Comunità di Valle, la Lega da anni prometteva di abolirle (e lo ha anche messo nel programma) ma ora (al governo da un anno) Gottardi spiega che non succederà
Fugatti per anni ha raccolto firme e la Lega ha fatto gazebo e incontri sul tema. A pagina 9 del programma elettorale del centrodestra c'è scritto ''abolizione delle Comunità di Valle con la nascita dei Distretti che saranno gestiti dalla 'conferenza dei sindaci''' eppure ieri in consiglio provinciale l'assessore competente ha spiegato che dopo un anno di governo ancora è tutto fermo. Si pensa a una riforma della quale non si conoscono i tempi

TRENTO. ''Abolizione delle Comunità di Valle con la nascita dei Distretti che saranno gestiti dalla 'conferenza dei sindaci'''. Questo c'è scritto a pagina 9 del programma elettorale della coalizione popolare autonomista per il cambiamento di centrodestra con Fugatti candidato presidente della Provincia. Pagina 9 è la seconda del piano di governo che è stato sottoposto al voto popolare (fino alla 7 sono principi e preamboli) ed è quindi scontato ritenere questa promessa una delle più importanti del programma del centrodestra (che si concludeva a pagina 55).
E d'altronde è dal 2011 che la Lega chiede in tutti i modi di abolire le Comunità di Valle. I trentini ricorderanno gli innumerevoli gazebo sparsi su tutto il territorio provinciale con scritto ''Basta sprechi, eliminarle Si può'' per raccogliere le firme contro questi enti che venivano considerati inutili e ''mangiasoldi''. La Lega negli anni ha coinvolto migliaia di persone nella loro battaglia, fatto fare un referendum popolare al riguardo (poi perso), continuato a ripetere, anno dopo anno, con Fugatti in testa, che ''le Comunità di Valle vanno cancellate'' e oggi è arrivata la dichiarazione dell'assessore Gottardi che, di fatto, ha spiegato che tutta questa fretta di abolirle, ora che sono al governo della Provincia da oltre un anno, non c'è.
''Sulla base di quanto emerso dagli Stati generali della montagna - ha detto Gottardi in consiglio provinciale rispondendo alla consigliera del Patt Paola Demagri - la Giunta intende procedere alla riforma istituzionale delle comunità con un disegno di legge che inizierà il suo iter nei prossimi mesi. La proposta, ha aggiunto Gottardi, che andrà preliminarmente condivisa con il Consiglio delle autonomie locali, è di realizzare un modello di Comunità come ente strumentale a servizio dei Comuni, che gestisca quindi servizi e funzioni amministrative (servizi sociali, edilizia privata e diritto allo studio) già delegate o da delegare volontariamente da parte dei Comuni stessi''.

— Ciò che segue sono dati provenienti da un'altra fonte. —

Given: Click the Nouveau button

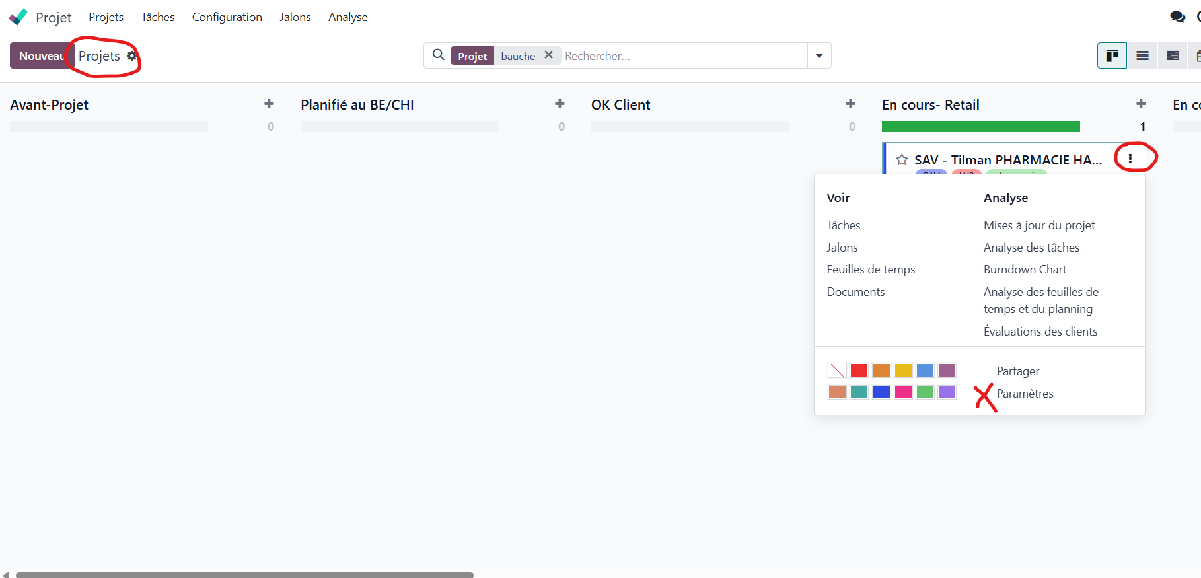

Insomma se riforma ci sarà (oggi la maggioranza ha specificato che non ci sono tempi e modi certi per realizzazione di tale intervento. ''Non sono prevedibili - ha detto Gottardi - in quanto le questioni tecniche da affrontare sono molto complesse e riguardano la competenza di diversi servizi provinciali'') non provocherà la tanto sbandierata abolizione dell'ente. ''La riforma - ha aggiunto l'assessore - istituzionale dovrà quindi comprendere due aspetti principali: gli organi della Comunità
e le funzioni e i servizi che la stessa presta per il proprio territorio di riferimento. Se la riforma non dovesse essere attuata in tempo per le elezioni amministrative del 3 maggio prossimo, si prevederanno forme di continuità con la governance attuale, in modo da evitare elezioni che dovessero successivamente rivelarsi inutili''.
Insomma per ora il governo del ''cambiamento'' nulla cambia. In futuro si vedrà.